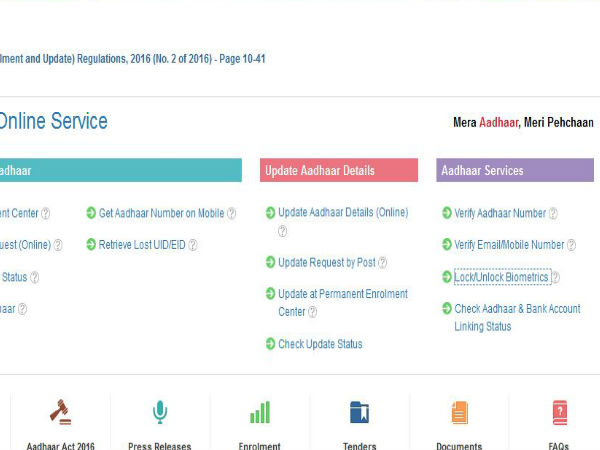Open Update Aadhaar Details (Online) link
The image size is (600, 450).
pos(343,213)
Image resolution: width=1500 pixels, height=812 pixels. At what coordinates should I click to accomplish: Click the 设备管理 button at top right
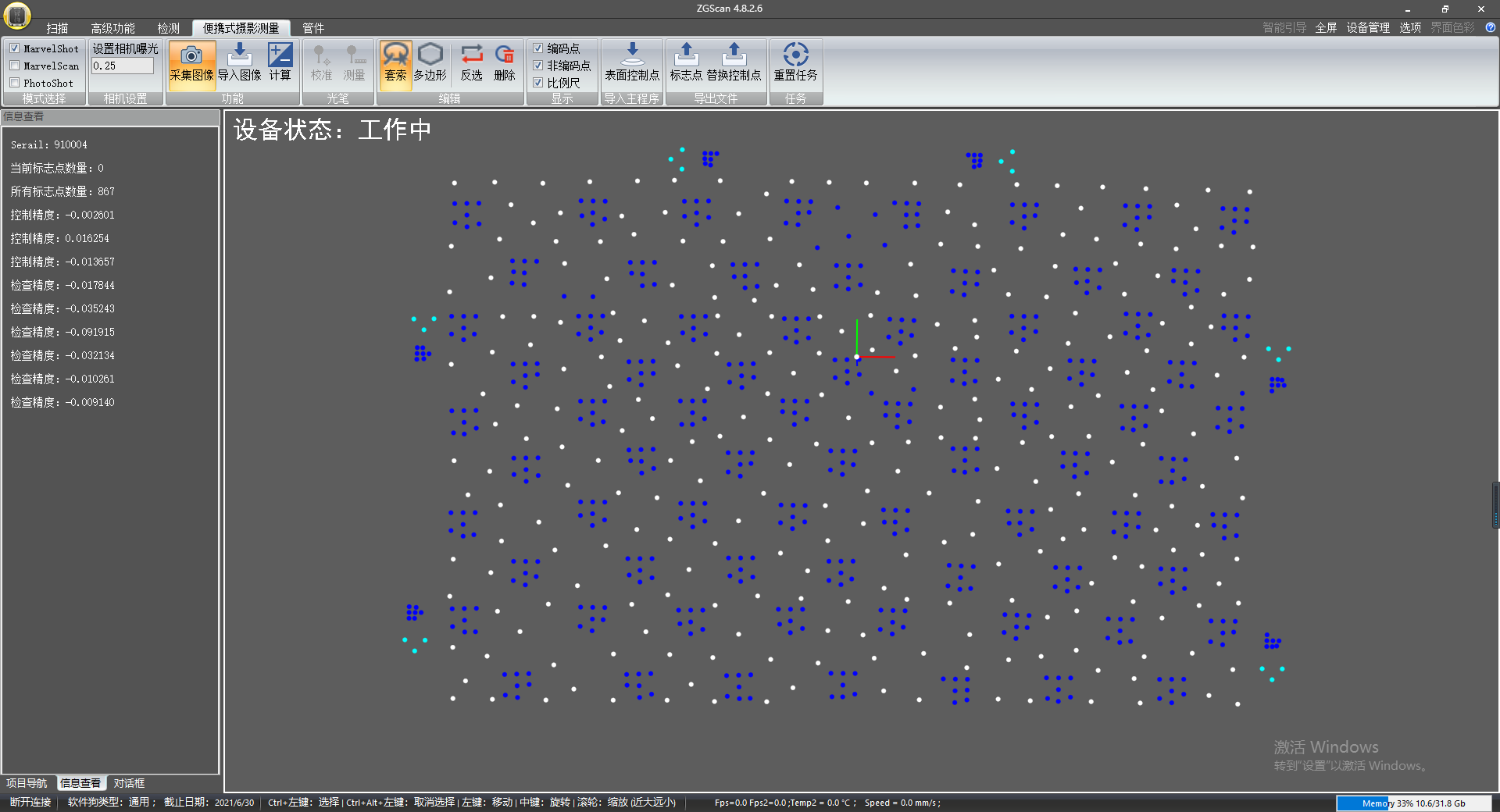[1367, 27]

───

Task goal: Please print exactly the lines from the line containing "Image resolution: width=1500" through the end of the records above, both included, leaving out every picture.

Solution for this task:
Image resolution: width=1500 pixels, height=812 pixels. At what coordinates should I click to accomplish: Click the 设备管理 button at top right
[1367, 27]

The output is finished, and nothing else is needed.